TAREFA CURTA 1 ->
Reproduza as entradas no trecho que vai da linha que contém "How do I perform: Tap the (L=280)" até o fim das entradas, com os pedidos, deslocando em 47 cada coordenada das respostas. Deixe as imagens de fora.

PÁGINA ->
Inicio da BR 471, no Brasil, onde iniciei minha jornada

Em 1989, o Brasil era bastante diferente de agora. E eu também. Ou melhor, nem tanto.

Naquela época, aos 24 anos, deixei o conforto da casa onde vivia com a família, no interior de São Paulo, com uma ideia maluca na cabeça: viajar Brasil afora, sem um tostão no bolso, contando com a sorte de conseguir bicos à beira da estrada, para ter o que comer e dormir, e com caronas para seguir adiante.

Entre vários apuros –sim, uma experiência como essa não é feita apenas de romantismo–, lembro de desembarcar, vindo de Brasília, em Uberaba, no Triângulo Mineiro. O sol estava quente, o asfalto parecia derreter e eu… não comia havia dois dias.

Após andar, ou melhor, me arrastar por alguns quilômetros, vi uma estrada de terra cercada por eucaliptos e decidi seguir por ela, que levava até uma fazenda de criação de gado. Estava disposto a qualquer tipo de trabalho por um prato de comida.

Logo uma grande nuvem de poeira surgiu no fim da estrada. Era carro, um Monza Classic verde escuro que parou. Do banco de trás, uma senhora de cabelos brancos abaixou o vidro elétrico, luxo à época, e perguntou: “Posso saber o que o senhor deseja?”

Expliquei minhas intenções e ela, após percorrer os olhos sobre mim e observar minha mochila, me orientou a seguir adiante, deu meia volta e desapareceu sob a nuvem de poeira.

Fui recebido por uma funcionária, Dolores, que tinha acabado de fazer o almoço. Ao ver um caldeirão com uma mistura de arroz, feijão e pedaços de carne, bem mineiro, nem aguardei o prato: devorei ali mesmo, com a colher que deveria ser usada para me servir.

“Rapaz, você tava com fome, hein?”, disse o administrador da fazenda, assustado e dizendo em seguida que tinha ordens de lhe dar alguma tarefa, ele então selou um cavalo e fomos recolher o gado no pasto.

Naquela tarde, senti uma sensação de liberdade que me marcou: cavalguei pelo pasto seco do inverno, seguindo os ensinamentos do seu Antônio de como recolher o gado.

Após passar a noite em um balcão da fazenda, comi um pão e tomei um copo de leite, agradeci aos amigos, que em nenhum momento indagaram de onde vinha e para onde iria, e desapareci na estrada de terra. Senti que os dois ficaram ali, me observando sumir na poeira, tentando imaginar as repostas para as perguntas que não me fizeram.

Hoje, 26 anos depois, (bem) mais velho, decidi repetir essa experiência. A ideia é me reencontrar com gostos, cheiros e visuais de um Brasil só possíveis nos grotões do país. E, se possível, com a sensação de liberdade vivida naquela tarde em que cavalguei por aquele pasto seco atrás do gado.

MATERIAL FORNECIDO ->
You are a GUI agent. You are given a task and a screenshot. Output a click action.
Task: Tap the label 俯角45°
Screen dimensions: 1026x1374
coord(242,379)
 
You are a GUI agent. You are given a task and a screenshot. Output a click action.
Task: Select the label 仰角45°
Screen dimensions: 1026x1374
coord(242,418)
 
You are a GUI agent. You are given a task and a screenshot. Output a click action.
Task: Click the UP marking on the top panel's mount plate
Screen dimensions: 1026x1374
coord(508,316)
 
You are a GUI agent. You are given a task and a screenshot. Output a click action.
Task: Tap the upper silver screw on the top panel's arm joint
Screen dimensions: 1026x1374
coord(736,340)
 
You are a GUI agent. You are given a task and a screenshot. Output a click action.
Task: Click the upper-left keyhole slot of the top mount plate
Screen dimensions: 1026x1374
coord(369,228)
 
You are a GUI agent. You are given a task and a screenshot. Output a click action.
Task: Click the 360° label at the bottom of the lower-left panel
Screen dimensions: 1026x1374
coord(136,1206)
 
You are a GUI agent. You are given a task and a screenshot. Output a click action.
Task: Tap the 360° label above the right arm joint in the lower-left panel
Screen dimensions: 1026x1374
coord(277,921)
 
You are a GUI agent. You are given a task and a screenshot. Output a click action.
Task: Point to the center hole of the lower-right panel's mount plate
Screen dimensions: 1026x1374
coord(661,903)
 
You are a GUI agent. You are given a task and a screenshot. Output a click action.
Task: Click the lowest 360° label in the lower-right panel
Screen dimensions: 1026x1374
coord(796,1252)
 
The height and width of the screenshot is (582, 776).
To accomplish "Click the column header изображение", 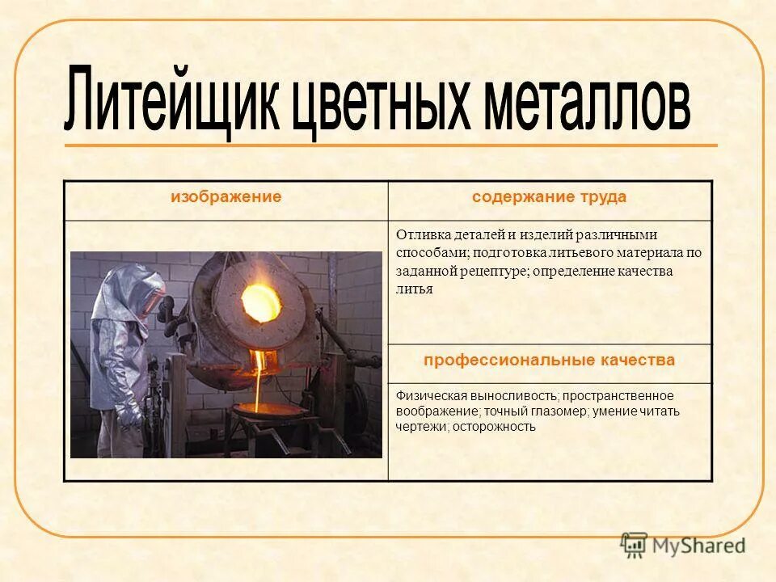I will click(226, 197).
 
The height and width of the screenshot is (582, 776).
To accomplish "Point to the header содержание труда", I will click(550, 197).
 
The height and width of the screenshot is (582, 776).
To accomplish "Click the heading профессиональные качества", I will click(550, 361).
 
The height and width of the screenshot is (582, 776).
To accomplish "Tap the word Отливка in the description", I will click(420, 235).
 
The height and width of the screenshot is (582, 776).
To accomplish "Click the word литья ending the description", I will click(415, 289).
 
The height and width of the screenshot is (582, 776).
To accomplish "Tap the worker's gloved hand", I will click(129, 416).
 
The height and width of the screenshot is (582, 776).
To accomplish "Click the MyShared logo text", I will click(700, 545).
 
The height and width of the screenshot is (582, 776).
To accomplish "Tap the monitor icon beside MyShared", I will click(635, 544).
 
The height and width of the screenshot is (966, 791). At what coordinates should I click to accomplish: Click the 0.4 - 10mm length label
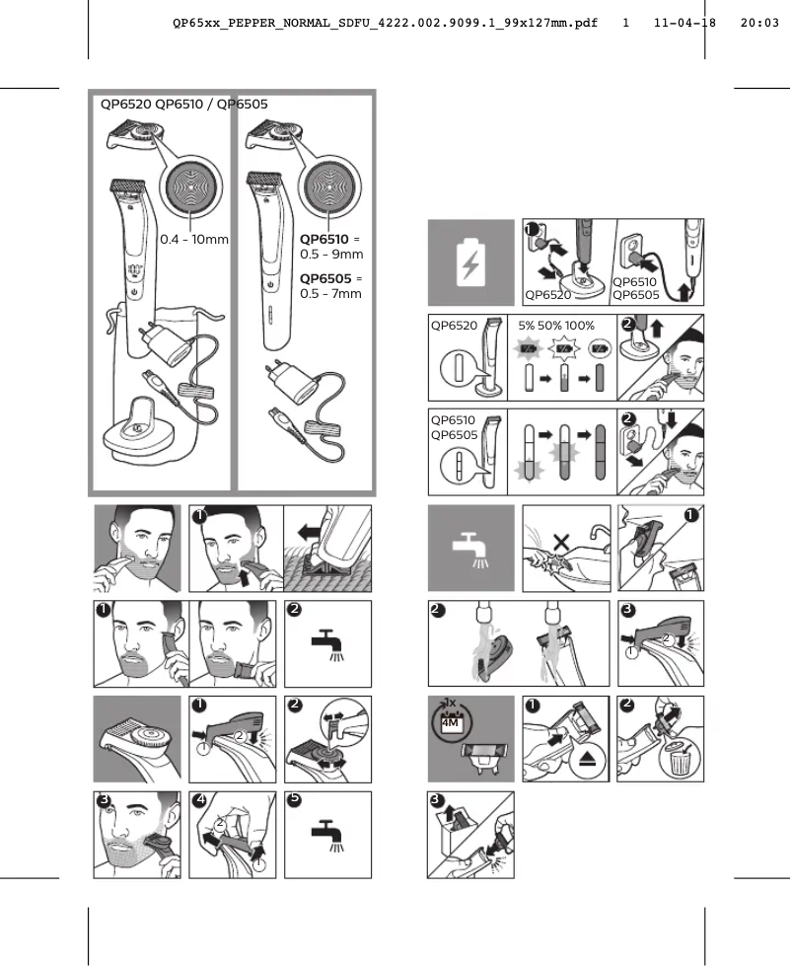tap(194, 240)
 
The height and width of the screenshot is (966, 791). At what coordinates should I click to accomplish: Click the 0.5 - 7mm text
tap(330, 294)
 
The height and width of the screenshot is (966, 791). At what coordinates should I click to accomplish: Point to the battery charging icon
tap(471, 262)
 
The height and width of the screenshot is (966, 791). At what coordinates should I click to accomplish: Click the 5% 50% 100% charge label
tap(556, 325)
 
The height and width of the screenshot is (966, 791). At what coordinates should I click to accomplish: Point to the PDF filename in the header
tap(385, 21)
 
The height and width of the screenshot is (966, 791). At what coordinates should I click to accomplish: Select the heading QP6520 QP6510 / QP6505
tap(183, 104)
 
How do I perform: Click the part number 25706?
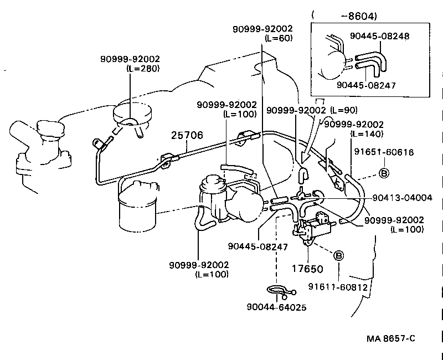[x=187, y=135]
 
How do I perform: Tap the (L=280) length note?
[x=143, y=68]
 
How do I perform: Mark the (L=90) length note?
[x=344, y=111]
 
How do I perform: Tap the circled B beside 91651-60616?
[x=383, y=173]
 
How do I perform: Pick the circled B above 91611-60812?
[x=338, y=255]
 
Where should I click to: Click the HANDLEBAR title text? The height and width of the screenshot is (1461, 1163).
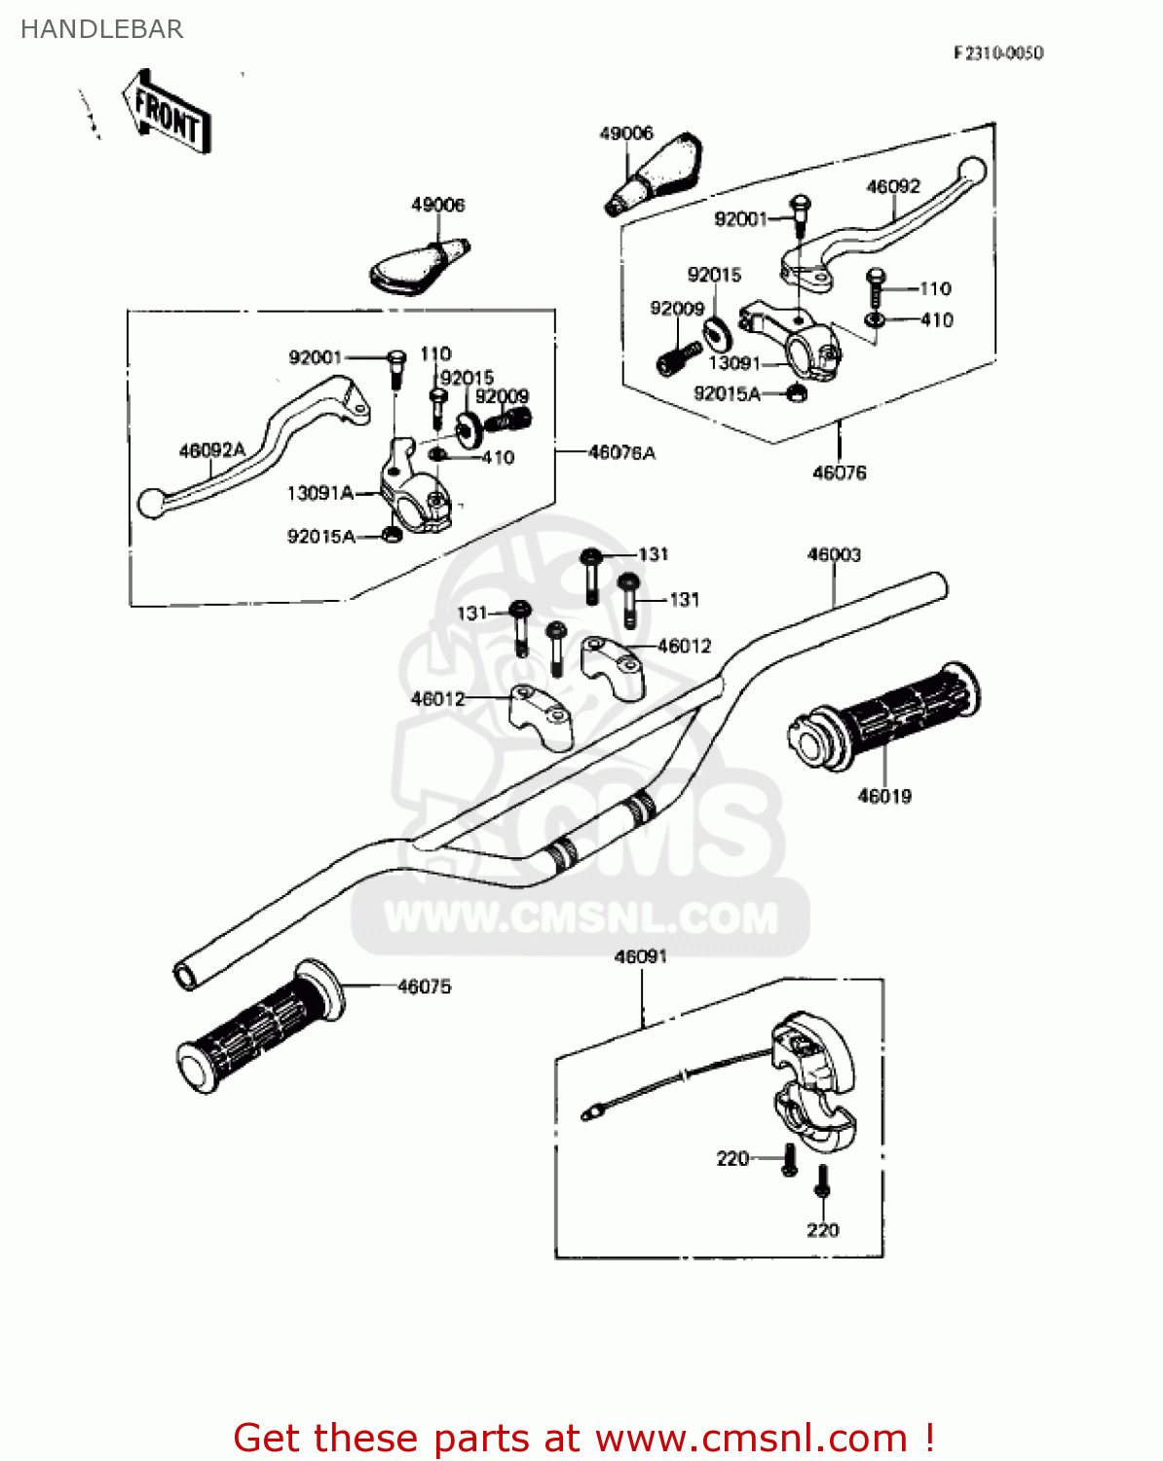click(101, 29)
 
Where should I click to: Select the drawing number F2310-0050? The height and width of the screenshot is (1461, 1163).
click(997, 53)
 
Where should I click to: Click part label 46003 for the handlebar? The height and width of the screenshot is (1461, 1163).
click(834, 554)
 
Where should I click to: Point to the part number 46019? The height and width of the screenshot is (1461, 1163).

TAREFA CURTA 2 ->
Liste todos os nomes de lugares (país, estado, cidades e região) citados no relato.

RESULTADO DA TAREFA 1 ->
How do I perform: Tap the (L=280) length note?
[x=190, y=115]
 
How do I perform: Mark the (L=90) length note?
[x=391, y=158]
 
How do I perform: Tap the circled B beside 91651-60616?
[x=430, y=220]
 
How do I perform: Pick the circled B above 91611-60812?
[x=385, y=302]
 
Where should I click to: Click the HANDLEBAR title text? The height and width of the screenshot is (1461, 1163).
click(148, 76)
 
Where should I click to: Select the drawing number F2310-0050? The height and width of the screenshot is (1461, 1163).
click(1044, 100)
 
Where should I click to: Click part label 46003 for the handlebar? The height and width of the screenshot is (1461, 1163).
click(881, 601)
 
Where should I click to: Point to the part number 46019? The height and width of the screenshot is (1461, 1163).

RESULTADO DA TAREFA 2 ->
Brasil
São Paulo
Brasília
Uberaba
Triângulo Mineiro